Thursday, September 19, 2024

How Social Media is Changing Charity

Social media provides a great deal of tools and opportunities for reaching the masses, which makes for some ideal ways of marketing a business. The marketing potential of social media also means great things for charitable causes.

The emergence of social media has opened up a lot of doors for getting messages out there and spread wider than was ever possible before. What better way is there to find people who care about a specific cause and call upon them to take action? You’ve got Facebook, Twitter, YouTube, MySpace, blogs, and countless other platforms.

You don’t have to be a huge star to spread the word, but it certainly helps if you have friends and followers that can help you spread the word. Actor Anthony Edwards, who is probably best known as Dr. Greene from ER (or perhaps Gilbert in Revenge of the Nerds) is working to help get a Children’s hospital built in Kenya, and he is using social media to promote this cause.

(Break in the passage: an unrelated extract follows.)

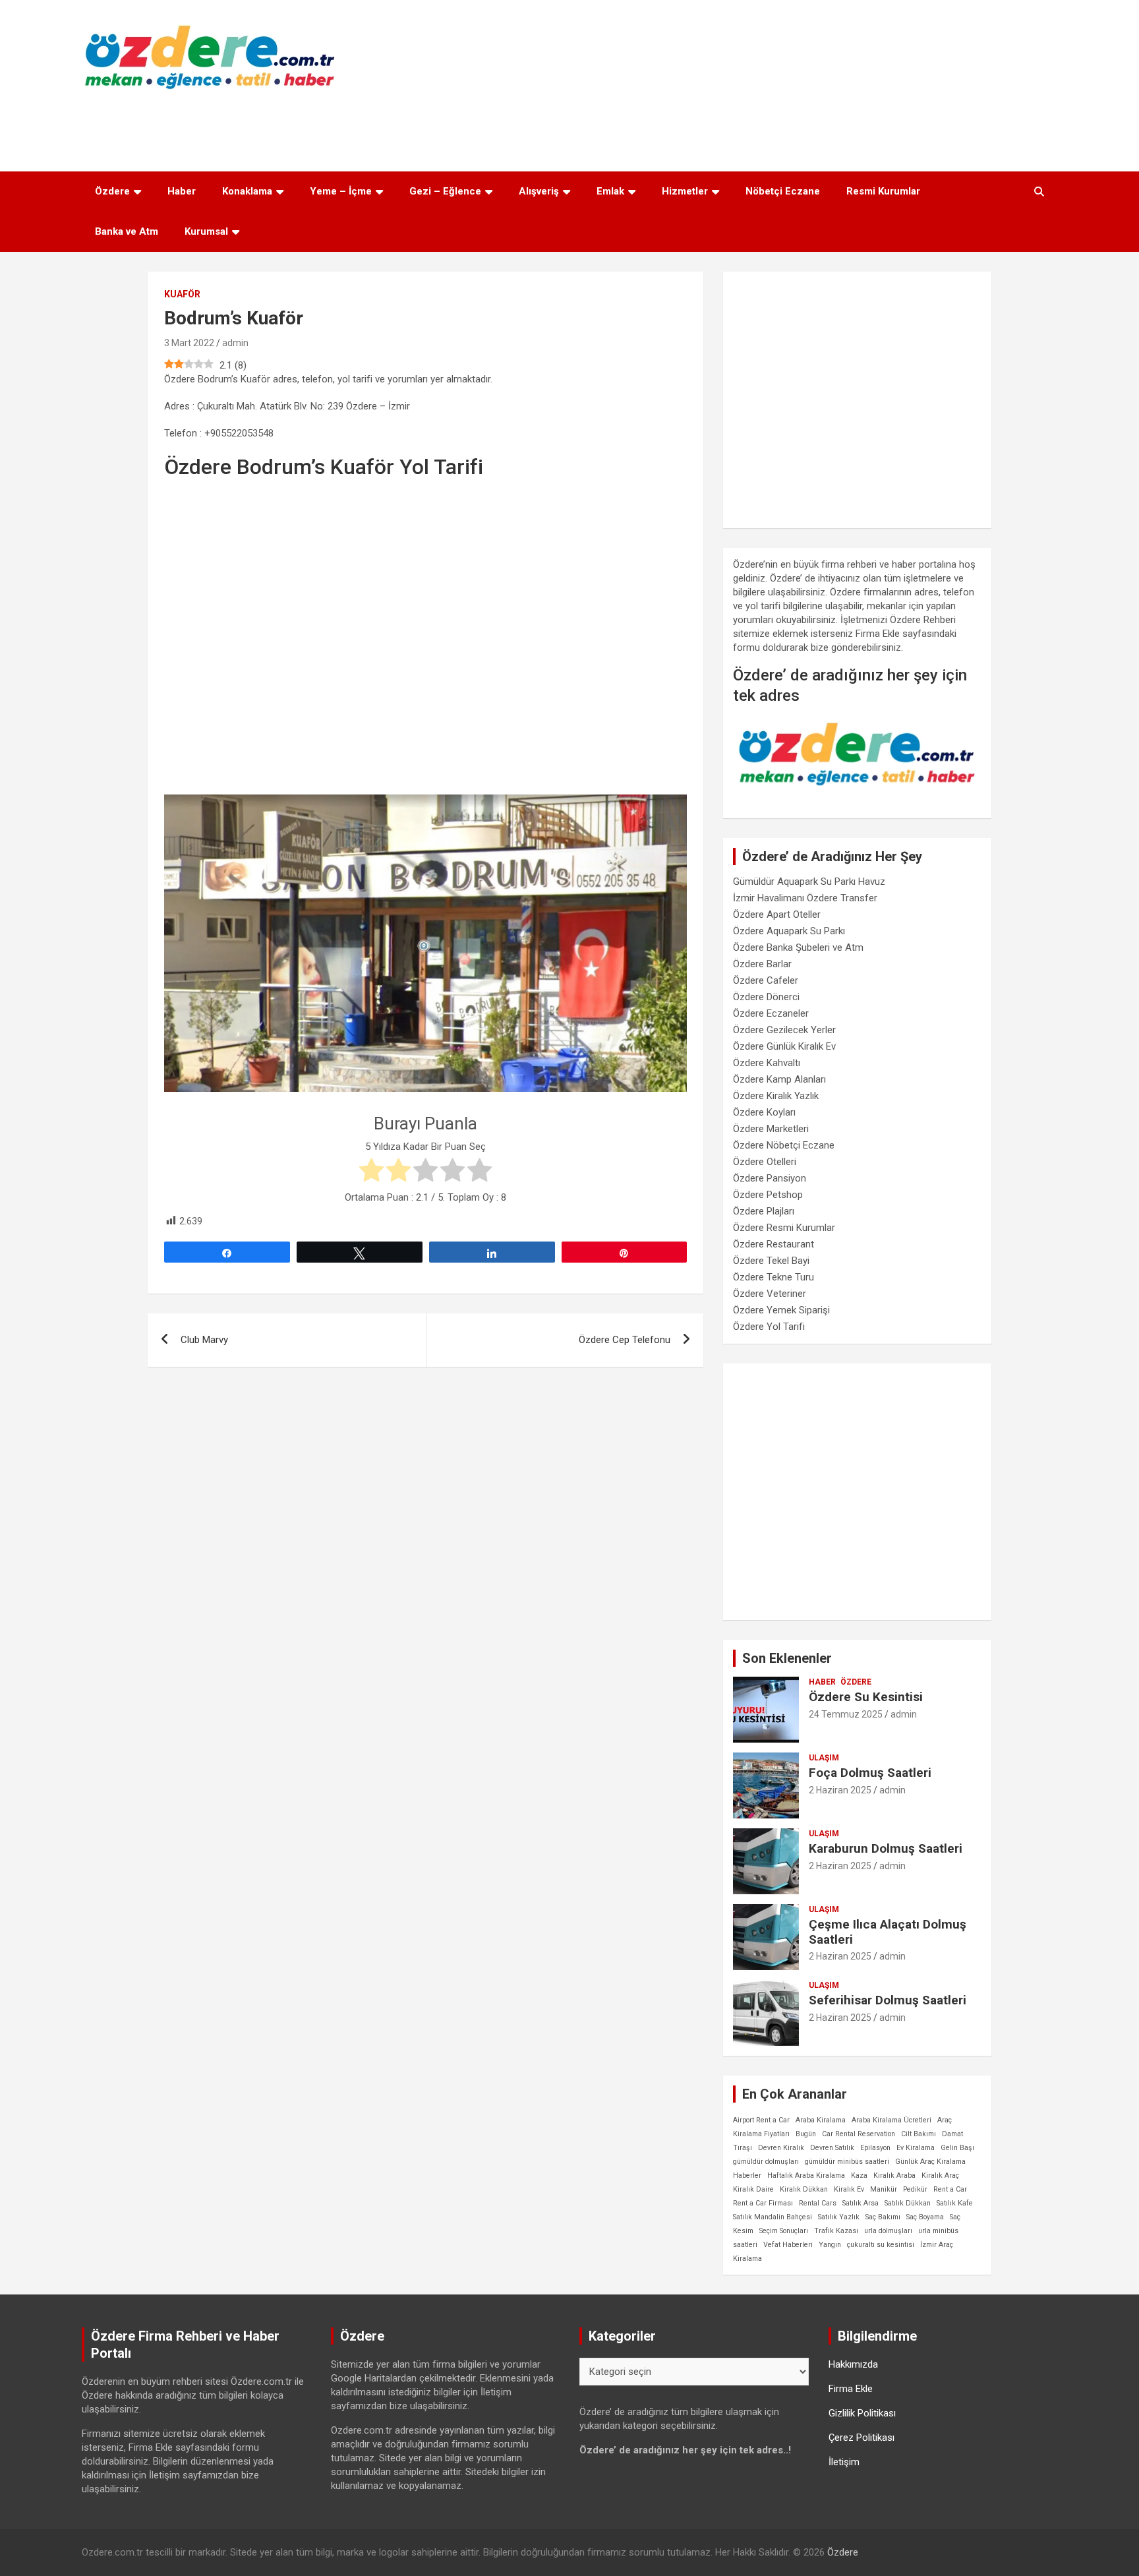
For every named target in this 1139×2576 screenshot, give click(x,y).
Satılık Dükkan (908, 2203)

“When you need to raise awareness for an issue, which people are ultimately going to get involved in, you need to be able to communicate it,” he says. “As you get to know how new media, the web, and Twitter and the Blogosphere are working, you’re realizing that there’s a transparency here that if your message is real and good, people are going to get it. And that’s a great tool for charities.”

Back in July, Mashable’s Josh Catone wrote a post, which was simultaneously published across over 100 blogs (illustrating a good example of social media’s reach in itself), which highlighted 10 ways to support charity through social media. These included:

1. Writing a blog post
2. Sharing stories with friends
3. Following charities on social networks
4. Supporting causes on awareness hubs
5. Finding volunteer opportunities
6. Embedding widgets on your site,
7. Organizing tweetups
8. Expressing yourself with video
9. Signing or starting a petition
10. Organizing an online event

These are really just a few, as Catone says, you should think outside the box. The amount of tools out there (ie. networks and countless apps) provide for a lot creative potential and ultimately a great means of spreading awareness about issues and raising funds.